The weekly Torah portion – in Hebrew the parshah – for November 9 was the Lech Lecha about the formation of the Jewish people. It’s the story of Abraham and Sarah leaving their home and starting over, trusting despite huge doubt, and going into the great wide open. It was also the first Saturday morning service at Nefesh, a beautiful coincidence because of this song.

So it was a great time to record Run From Your Father’s House from the Transparent musicale finale. I adore this music and its creators and the songwriter, Faith, played it on Yom Kippur at Nefesh. Magic.

That Shabbat morning (November 9) we broke out into groups to talk about the meaning of the text. What does it mean that the whole world will bless themselves by you? Some said it means to do good in the world, that the laws and traditions that would arise from Judaism would spread the whole world over. I also take it to mean it was G-d saying: You’re establishing a tribe that will grow so that not only will those descendants be your blessing and they be blessed by your gift of life, but the other Abrahamic traditions will bless themselves by this teaching, too. Perhaps they read it and did so when they branched from Judaism to form Christianity and Islam: We are all descended from this moment, this covenant, and this moral framework.
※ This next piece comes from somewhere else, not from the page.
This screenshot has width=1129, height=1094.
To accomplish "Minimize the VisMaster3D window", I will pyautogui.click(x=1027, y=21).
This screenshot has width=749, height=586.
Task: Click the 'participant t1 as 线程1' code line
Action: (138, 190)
“The whole world” in that case means pretty most everybody. Billions of people call Abraham either a literal or spiritual forefather.

Venturing out is scary. I never before now took much stock in Torah or religion but this one sits with me. Trust in something bigger and good things will flow. I’m already feeling that. It helps that Lech Lecha is a swift kick in the butt; it translates to an emphatic “Go!”, the original GTFO. That service and parshah also coincided with an incident involving my parents’ house they recently parted with, the beautiful retreat I thought was finally their forever home. I pictured bringing my children there someday. I still have my parents, but children aren’t any closer and that magical place is but a memory. Run from your father’s house.

The Torah passage soon after the Lech Lecha is about handmaids so if one wanted to say, launch a violent sexist coup amid a fertility crisis, one could misread Genesis as saying you can’t bless the world (or be blessed) without procreating.